Non è vero che dobbiamo essere cristiani credibili.
Non è vero anche se continuano a chiedercelo o a pretendere di insegnarcelo.
Ci dicono che il nostro mestiere domanda attendibilità, che il testimone deve dimostrarsi solido e il venditore convincente.
Ma non abbiamo niente da vendere, nulla da dimostrare, nessuno da convincere.
Non l’hanno capito quelli che si ostinano a chiederci di essere credibili.
Oltretutto ci ripetono che dobbiamo legittimare ciò che siamo, altrimenti non valiamo nulla.
Ce lo chiedono parlando di una credibilità che sa di culto della personalità e piega il valore di un ideale alle misure troppo misere – sempre e di chiunque, perfino santo – di chi intende incarnarlo.
Ma, in verità, siamo contenti di non valere nulla ai loro occhi.
Siamo felici se ci dicono che non siamo attendibili.
Siamo fieri di non piegarci al mito della credibilità costruito sul verbo dell’impeccabilità autosufficiente.
Siamo contenti perché del perfezionismo nel Vangelo non c’è traccia, e ci preoccupiamo solo di essere, prima che credibili in qualche modo, credenti, ma nel Vangelo e non in altro.
E, per la verità, in esso non vi è una sola parola che pretenda l’impeccabilità del discepolo.
Non pochi cadono nel tranello della credibilità e vivono una vita da cristiani prestazionali, occupati e preoccupati a dover dimostrare qualcosa.
Si dovrebbe invece vivere nell’agio dell'essere credenti costantemente affamati di Vangelo.
Lì si trova una Parola altra rispetto al poco che si è e ad Essa ci si affida proprio perché si trova appena oltre le nostre scarse possibilità.
Quello scarto fa gridare il bisogno di essere raggiunti e la consapevolezza della propria incapacità a ottenere da soli una vera salvezza.
Il Vangelo risponde con l’offerta di un Bene gratuito le cui misure superano infinitamente i mezzi di ciascuno.
Per questo si crede.
Perché si trovano parole che comprendono, accolgono e salvano la propria povertà, di qualunque natura sia.
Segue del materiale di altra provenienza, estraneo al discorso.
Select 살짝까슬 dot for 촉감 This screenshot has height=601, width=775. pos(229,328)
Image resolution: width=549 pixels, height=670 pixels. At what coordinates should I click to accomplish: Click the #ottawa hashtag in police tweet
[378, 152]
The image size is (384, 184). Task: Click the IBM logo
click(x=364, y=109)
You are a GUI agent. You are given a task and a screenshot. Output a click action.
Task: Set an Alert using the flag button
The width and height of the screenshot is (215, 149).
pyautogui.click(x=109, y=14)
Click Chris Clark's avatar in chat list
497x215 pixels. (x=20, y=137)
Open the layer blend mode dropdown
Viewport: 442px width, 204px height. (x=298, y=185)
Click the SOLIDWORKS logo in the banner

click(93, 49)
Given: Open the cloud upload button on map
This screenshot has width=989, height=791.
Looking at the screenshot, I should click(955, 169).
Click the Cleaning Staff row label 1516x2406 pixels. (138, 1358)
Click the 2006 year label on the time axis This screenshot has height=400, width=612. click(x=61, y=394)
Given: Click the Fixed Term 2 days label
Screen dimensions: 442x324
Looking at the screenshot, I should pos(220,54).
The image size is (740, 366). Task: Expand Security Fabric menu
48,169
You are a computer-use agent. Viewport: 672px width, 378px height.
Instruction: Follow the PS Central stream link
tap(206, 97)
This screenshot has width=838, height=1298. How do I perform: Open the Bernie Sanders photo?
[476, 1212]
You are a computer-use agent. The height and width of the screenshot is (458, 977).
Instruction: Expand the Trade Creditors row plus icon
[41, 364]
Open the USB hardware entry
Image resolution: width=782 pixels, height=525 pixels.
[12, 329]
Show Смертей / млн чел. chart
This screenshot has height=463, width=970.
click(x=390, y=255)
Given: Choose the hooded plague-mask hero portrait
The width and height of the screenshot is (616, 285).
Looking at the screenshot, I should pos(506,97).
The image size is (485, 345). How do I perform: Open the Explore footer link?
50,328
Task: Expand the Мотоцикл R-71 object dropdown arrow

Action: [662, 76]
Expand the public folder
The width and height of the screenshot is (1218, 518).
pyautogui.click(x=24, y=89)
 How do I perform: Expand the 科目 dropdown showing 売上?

Così la propria pratica evangelica limitata e misera non spaventa più. E non ci sente per nulla costretti ad inseguire il mito di quella credibilità orgogliosa e sedicente.
I cristiani non sono credibili a quel modo. E non devono esserlo.
Si ricordano sempre e anzitutto della beatitudine dei poveri e desiderano solo essere coerenti a questo Vangelo, quello vero, rifiutando le sue caricature che odorano di moralismo, di titanismo e del farisaismo di ritorno.
E quando, dopo aver miseramente fallito, torneranno ammettendo la caduta e professando la fede nella Misericordia, sarà quella la volta della vera coerenza ad esso.
Si è coerenti al Vangelo semplicemente annunciandolo vero sempre, ancor di più qualora ce ne si allontani.
In questo umile ed eterno movimento di ritorno al Vangelo si gioca la vera identità dei discepoli.
Si è coerenti coerenti al Vangelo avendone sempre fame e sete: sapendo che questa è la vera pratica che è richiesta e che sa realmente dare alla vita una forma evangelica.
Un credente non ha nulla da vendere o da dimostrare ma è solo un mendicante, tra i tanti mendicanti, che indica agli altri un luogo dove insieme potranno mangiare.
Questa è l’unica credibilità che i cristiano possono e devono cercare.